Dataset records
□ □ □ □

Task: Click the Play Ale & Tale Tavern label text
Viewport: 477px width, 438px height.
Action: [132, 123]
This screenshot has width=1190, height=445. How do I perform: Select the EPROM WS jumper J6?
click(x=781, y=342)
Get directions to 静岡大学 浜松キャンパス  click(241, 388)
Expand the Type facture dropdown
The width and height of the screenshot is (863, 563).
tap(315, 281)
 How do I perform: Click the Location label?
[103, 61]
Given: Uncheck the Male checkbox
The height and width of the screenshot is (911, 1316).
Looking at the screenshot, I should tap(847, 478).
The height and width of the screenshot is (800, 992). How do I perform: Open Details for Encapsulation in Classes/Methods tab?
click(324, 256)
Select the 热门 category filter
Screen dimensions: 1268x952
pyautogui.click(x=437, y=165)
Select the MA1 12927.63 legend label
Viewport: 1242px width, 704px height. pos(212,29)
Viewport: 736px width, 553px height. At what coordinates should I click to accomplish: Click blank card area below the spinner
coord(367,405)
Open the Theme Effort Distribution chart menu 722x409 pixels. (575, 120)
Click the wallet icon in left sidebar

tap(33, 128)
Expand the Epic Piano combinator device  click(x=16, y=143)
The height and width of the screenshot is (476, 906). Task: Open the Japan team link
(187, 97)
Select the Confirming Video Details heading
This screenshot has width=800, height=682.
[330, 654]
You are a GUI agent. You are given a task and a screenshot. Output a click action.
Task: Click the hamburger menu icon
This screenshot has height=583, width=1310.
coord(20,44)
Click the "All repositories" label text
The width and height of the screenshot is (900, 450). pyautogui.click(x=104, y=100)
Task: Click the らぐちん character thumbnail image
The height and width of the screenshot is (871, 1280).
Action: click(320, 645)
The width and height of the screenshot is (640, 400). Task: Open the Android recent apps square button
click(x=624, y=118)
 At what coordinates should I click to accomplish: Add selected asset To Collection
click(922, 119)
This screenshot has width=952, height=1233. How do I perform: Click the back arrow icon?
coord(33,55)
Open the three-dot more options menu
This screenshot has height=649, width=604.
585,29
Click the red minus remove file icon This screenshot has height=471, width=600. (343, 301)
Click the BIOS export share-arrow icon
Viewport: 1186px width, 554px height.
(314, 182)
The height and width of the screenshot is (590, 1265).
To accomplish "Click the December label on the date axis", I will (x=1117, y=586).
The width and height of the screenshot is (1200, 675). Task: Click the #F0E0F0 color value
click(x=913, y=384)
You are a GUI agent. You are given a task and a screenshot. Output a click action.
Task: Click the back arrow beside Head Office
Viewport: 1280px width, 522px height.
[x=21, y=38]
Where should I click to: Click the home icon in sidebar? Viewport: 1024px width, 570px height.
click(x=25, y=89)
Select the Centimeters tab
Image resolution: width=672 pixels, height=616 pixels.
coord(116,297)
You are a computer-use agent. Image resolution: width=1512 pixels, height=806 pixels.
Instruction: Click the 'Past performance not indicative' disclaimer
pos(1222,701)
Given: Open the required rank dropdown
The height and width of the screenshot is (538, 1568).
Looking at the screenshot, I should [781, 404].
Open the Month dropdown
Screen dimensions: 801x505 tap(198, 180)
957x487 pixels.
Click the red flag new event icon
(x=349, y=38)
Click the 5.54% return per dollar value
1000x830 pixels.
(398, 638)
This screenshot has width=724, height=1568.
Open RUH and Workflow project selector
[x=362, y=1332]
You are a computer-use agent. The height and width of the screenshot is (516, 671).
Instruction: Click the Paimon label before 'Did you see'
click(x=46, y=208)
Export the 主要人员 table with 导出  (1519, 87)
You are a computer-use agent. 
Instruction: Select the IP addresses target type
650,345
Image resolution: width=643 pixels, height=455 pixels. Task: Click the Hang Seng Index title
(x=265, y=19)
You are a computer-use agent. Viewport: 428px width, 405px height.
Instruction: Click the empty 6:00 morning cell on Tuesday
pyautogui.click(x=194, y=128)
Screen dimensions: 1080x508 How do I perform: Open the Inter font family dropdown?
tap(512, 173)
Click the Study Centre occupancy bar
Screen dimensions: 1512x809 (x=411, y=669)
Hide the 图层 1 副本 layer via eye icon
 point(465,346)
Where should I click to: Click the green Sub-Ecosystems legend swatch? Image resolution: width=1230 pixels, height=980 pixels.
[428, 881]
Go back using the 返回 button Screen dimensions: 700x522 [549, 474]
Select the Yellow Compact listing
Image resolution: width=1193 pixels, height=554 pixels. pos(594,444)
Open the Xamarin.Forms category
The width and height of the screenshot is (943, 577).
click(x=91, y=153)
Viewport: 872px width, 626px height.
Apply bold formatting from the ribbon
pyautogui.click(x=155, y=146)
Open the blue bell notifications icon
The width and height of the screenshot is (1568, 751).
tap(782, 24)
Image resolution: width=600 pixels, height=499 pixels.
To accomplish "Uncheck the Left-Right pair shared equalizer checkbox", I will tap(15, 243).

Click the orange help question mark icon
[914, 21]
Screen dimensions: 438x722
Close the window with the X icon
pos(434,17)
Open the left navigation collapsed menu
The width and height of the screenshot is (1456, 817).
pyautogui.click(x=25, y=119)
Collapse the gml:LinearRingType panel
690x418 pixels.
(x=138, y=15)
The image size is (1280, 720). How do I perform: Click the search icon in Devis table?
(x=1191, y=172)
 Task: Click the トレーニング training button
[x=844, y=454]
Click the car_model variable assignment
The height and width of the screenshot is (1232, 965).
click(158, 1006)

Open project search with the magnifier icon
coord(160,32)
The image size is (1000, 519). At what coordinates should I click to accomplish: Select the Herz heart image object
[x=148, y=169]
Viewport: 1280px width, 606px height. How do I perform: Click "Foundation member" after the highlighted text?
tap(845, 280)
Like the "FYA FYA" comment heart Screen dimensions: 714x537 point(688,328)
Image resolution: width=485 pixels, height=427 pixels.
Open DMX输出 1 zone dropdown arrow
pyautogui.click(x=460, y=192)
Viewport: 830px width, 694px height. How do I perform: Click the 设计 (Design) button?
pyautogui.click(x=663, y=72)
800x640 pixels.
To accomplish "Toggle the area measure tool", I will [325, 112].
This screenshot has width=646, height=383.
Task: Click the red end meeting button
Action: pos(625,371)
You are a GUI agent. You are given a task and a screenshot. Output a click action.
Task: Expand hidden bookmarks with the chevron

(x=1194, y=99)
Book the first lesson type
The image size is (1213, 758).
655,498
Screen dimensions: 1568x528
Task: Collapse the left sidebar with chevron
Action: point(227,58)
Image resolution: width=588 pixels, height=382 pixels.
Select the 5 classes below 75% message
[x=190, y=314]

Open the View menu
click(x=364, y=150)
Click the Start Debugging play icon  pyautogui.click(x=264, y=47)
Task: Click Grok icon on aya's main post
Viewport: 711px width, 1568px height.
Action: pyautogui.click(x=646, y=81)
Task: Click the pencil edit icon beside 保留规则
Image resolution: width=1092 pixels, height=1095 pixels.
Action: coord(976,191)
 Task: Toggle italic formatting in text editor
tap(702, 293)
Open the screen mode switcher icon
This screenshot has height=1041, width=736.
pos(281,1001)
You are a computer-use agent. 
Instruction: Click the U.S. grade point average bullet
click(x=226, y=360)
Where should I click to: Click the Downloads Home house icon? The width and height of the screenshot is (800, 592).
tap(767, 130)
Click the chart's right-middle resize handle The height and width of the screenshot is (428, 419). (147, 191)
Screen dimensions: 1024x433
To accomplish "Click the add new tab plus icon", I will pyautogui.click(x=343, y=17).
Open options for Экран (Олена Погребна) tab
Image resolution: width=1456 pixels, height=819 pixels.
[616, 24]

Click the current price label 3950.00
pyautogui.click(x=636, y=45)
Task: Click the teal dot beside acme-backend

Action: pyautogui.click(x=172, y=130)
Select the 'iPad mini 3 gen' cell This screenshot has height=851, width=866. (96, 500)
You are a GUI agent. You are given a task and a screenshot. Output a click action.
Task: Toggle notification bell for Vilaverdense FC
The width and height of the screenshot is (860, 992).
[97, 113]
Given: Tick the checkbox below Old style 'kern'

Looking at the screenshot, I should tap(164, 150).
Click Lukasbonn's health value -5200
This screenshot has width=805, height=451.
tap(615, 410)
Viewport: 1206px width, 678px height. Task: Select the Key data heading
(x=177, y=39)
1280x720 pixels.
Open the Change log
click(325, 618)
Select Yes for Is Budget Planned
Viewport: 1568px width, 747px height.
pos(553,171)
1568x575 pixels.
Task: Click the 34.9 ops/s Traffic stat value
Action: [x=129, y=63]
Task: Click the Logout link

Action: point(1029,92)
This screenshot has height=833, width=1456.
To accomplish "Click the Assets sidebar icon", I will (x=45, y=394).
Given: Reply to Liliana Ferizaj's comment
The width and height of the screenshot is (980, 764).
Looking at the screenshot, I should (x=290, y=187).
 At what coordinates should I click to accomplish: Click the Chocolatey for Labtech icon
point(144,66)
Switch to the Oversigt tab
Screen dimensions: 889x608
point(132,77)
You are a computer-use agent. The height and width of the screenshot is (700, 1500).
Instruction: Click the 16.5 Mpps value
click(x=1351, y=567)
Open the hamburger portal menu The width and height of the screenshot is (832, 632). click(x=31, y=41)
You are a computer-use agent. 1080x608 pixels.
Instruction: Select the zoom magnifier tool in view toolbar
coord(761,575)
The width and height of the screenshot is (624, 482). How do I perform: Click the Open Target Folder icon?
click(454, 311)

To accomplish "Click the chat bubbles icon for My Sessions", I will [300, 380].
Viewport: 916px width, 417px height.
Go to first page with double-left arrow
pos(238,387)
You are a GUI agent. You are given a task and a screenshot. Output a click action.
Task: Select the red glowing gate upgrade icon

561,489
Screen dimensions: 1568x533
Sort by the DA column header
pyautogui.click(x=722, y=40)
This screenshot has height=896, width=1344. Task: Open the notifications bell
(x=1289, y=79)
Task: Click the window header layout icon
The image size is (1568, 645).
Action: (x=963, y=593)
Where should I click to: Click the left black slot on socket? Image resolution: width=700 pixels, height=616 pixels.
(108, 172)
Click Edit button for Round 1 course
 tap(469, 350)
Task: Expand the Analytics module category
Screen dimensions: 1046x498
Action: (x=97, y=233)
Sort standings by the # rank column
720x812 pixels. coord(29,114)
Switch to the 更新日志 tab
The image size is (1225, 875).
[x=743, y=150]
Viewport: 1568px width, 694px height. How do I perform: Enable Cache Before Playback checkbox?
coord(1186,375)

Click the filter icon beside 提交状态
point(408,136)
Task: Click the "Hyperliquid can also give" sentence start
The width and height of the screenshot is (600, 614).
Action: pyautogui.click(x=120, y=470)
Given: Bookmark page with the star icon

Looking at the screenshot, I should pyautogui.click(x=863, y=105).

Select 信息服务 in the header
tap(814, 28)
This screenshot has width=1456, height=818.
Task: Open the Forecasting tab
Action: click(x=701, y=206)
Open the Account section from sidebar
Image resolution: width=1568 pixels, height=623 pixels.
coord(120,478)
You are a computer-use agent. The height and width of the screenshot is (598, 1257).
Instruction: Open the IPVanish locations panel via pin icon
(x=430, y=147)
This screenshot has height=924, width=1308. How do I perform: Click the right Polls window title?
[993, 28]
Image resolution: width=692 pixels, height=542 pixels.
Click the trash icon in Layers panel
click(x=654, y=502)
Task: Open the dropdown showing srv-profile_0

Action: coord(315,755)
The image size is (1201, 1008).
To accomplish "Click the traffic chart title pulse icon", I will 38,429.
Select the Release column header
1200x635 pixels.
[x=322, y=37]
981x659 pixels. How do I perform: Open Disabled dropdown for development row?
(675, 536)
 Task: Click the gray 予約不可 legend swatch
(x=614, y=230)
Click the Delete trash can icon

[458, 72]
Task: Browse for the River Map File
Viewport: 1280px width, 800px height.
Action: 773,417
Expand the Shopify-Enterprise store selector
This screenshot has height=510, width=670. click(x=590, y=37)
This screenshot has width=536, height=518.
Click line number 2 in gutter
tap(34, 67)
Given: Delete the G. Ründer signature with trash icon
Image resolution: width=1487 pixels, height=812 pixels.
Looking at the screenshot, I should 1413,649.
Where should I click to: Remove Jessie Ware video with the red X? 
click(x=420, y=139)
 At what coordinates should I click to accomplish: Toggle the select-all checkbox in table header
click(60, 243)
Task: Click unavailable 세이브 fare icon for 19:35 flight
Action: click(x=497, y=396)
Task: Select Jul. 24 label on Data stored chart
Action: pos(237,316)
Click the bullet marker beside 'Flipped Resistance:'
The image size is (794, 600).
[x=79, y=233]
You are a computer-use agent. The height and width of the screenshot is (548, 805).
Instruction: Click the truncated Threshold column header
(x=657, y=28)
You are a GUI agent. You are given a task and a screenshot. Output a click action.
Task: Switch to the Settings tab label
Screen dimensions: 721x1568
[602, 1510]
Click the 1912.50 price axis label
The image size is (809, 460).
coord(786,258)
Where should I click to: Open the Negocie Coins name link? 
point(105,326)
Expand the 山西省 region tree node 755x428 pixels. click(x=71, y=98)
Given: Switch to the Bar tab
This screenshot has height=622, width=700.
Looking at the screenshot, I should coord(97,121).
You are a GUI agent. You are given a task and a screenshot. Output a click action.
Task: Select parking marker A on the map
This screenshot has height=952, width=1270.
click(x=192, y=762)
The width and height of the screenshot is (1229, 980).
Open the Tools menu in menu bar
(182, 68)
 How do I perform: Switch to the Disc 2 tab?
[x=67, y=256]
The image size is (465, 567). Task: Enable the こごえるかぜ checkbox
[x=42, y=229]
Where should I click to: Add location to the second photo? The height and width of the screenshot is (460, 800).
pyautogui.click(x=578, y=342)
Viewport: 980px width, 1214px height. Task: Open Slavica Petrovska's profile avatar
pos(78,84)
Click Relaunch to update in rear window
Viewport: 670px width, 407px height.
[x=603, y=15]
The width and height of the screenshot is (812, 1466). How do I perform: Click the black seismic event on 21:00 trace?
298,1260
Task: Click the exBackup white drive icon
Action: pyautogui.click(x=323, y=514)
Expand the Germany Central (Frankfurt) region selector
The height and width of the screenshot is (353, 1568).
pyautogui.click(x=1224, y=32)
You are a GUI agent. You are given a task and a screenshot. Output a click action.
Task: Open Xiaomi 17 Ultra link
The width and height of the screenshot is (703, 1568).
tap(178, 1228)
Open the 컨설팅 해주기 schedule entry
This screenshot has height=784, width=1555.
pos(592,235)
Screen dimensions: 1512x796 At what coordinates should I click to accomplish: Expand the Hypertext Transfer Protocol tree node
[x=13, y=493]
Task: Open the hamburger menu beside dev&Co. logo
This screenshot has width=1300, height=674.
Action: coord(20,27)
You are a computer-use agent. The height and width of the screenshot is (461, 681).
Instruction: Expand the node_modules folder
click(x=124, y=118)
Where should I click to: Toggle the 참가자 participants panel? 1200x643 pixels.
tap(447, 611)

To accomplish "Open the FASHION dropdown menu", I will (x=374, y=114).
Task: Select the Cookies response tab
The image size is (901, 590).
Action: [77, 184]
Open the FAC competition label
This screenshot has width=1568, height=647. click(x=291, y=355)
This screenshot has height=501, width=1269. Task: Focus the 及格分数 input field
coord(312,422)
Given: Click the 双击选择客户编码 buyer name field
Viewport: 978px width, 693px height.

□ □ □ □

### EXERCISE GOAL
The required output is every line from the one with "Given: Click the 双击选择客户编码 buyer name field" to the final line of the entries, repeated exactly and with nothing else.

### EXPECTED ANSWER
Given: Click the 双击选择客户编码 buyer name field
Viewport: 978px width, 693px height.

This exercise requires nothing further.